Acima de tudo, perdeu-se a capacidade de pensar – e valorizar – o pensamento sobre os destinos da educação como algo mais do que a agitação pueril de debates televisivos em que uns brandem o número de escolas fechadas, enquanto outros apoiam (ou condenam) as verbas gastas no “Magalhães”...
A mediocridade reinante na nossa classe política, alimentada pela recusa de pensar fora das formatações televisivas do jogo político, conseguiu a proeza de branquear todos os atropelos educacionais que as próprias televisões têm injectado no tecido social português. Como se o menosprezo pelo factor humano, que está na base do Big Brother e seus derivados, pudesse ser ilibado como uma brincadeira sem consequências... Como se o retrato grosseiro, estupidamente anedótico e, afinal, lamentavelmente moralista que Morangos com Açúcar constrói dos mais jovens pudesse ser encarado como um “divertimento” sem consequências...
Que faz a escola (a começar pela escola primária) para abrir os olhos e a alma das nossas crianças para a riqueza, a complexidade e os mundos fascinantes das imagens e dos sons?

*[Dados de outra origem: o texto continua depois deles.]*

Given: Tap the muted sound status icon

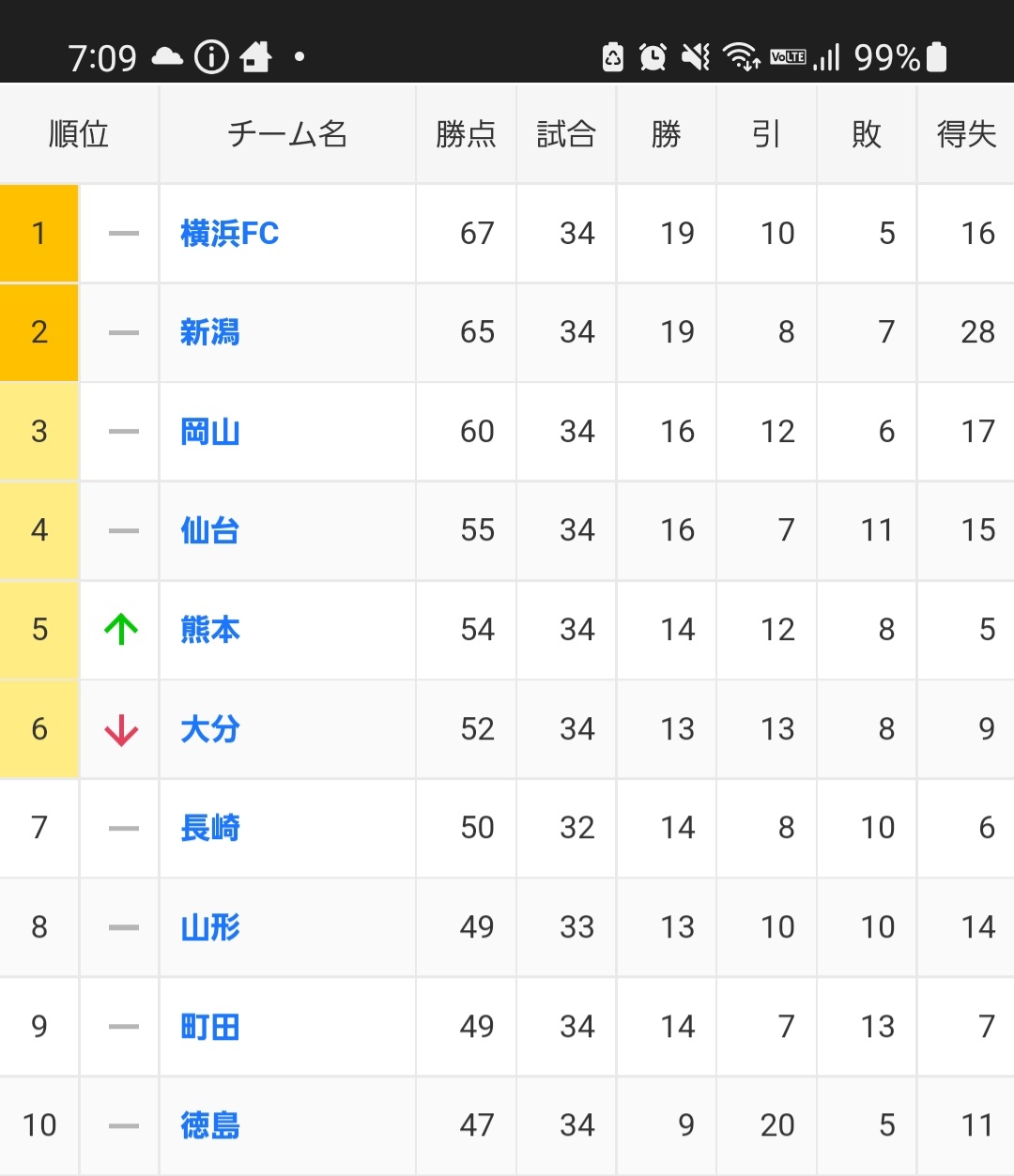Looking at the screenshot, I should point(696,57).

O que é que aconteceu – e, sobretudo, o que é que aconteceu politicamente – para que passássemos a ter uma esquerda (e uma direita, hélas!) indiferente ao poder educacional das mensagens televisivas?
Insolitamente, o último político português a pensar, na prática, o poder televisivo foi Marcello Caetano, em particular através das suas “Conversas em Família”. Fê-lo em função de uma aposta contraditória que a história sancionou de forma eloquente: quis aplicar a televisão como uma cosmética liberal capaz de disfarçar as raízes ditatoriais do regime a que presidia. Ao fazê-lo, deixou uma herança ambivalente que vale a pena equacionar. A saber: a televisão não é, nunca será, um veículo neutro de “informação”, “divertimento”, “cultura” ou... análise dos estados de alma de Cristiano Ronaldo.
A classe política portuguesa tem medo de pensar a televisão em termos políticos e culturais. Entre outras razões, esse medo nasce de uma evidência perturbante: questionar os valores televisivos dominantes será sempre questionar também a própria classe política que a eles se adequa, ignorando as convulsões culturais de todo um país.